WHAT YOU ARE ASKED TO DO:
Among the entries below, please show each line that carries the word "agent".

--- THE RECORDS Enclosed Below ---

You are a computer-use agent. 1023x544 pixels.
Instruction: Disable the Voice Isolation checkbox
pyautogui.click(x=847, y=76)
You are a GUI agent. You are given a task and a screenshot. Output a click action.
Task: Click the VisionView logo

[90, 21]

--- End of Enclosed THE RECORDS ---
--- THE RECORDS Enclosed Below ---

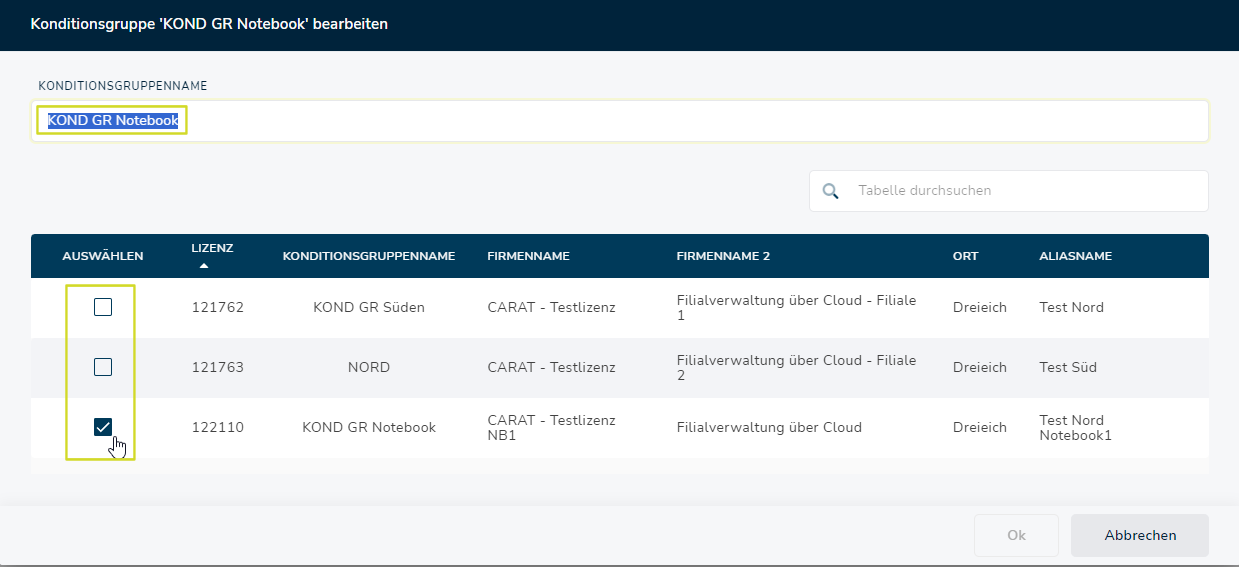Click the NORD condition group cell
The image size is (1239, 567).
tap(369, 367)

--- End of Enclosed THE RECORDS ---
--- THE RECORDS Enclosed Below ---

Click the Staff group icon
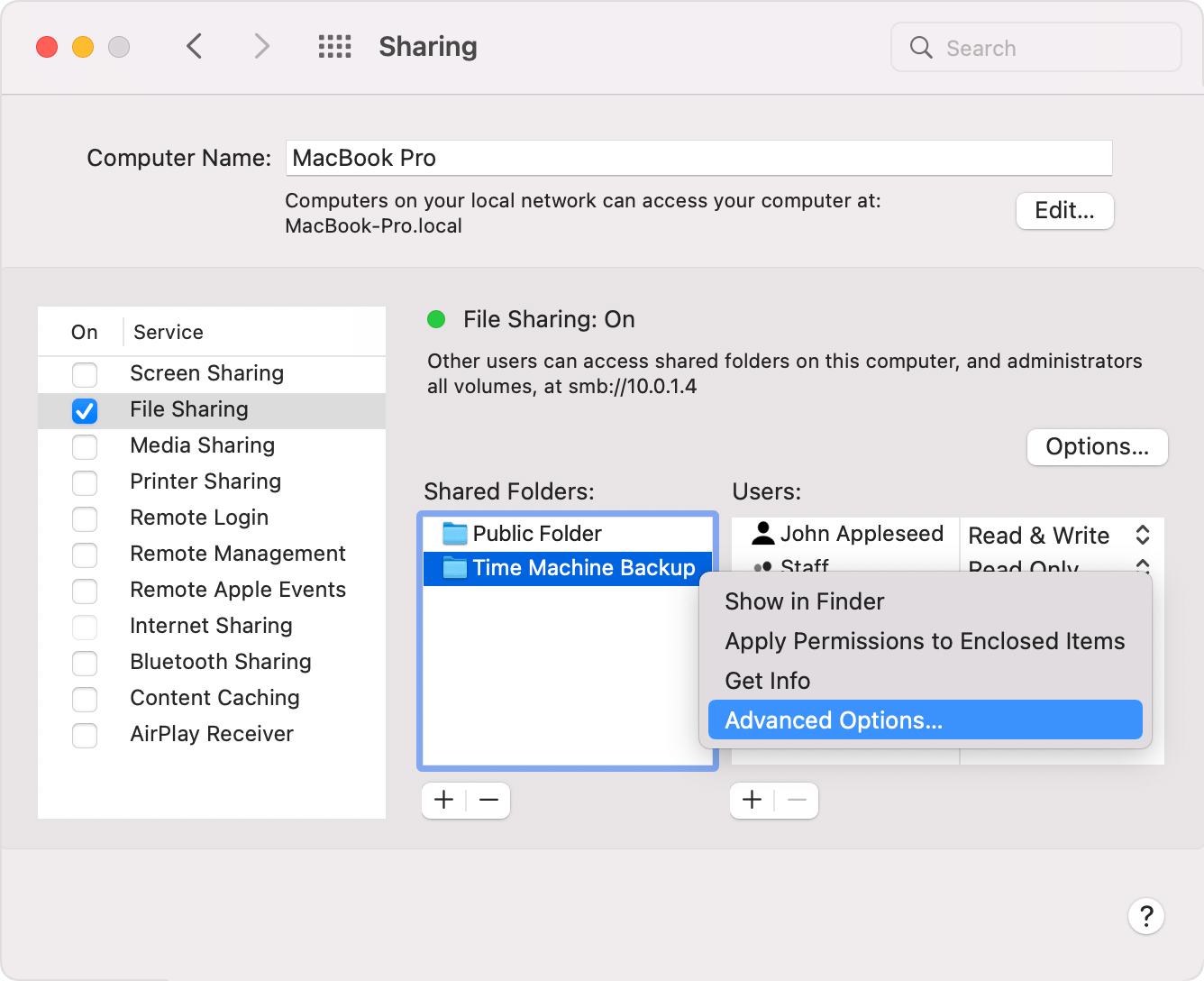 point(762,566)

--- End of Enclosed THE RECORDS ---

ANSWER BOX:
You are a computer-use agent. 1023x544 pixels.
You are a GUI agent. You are given a task and a screenshot. Output a click action.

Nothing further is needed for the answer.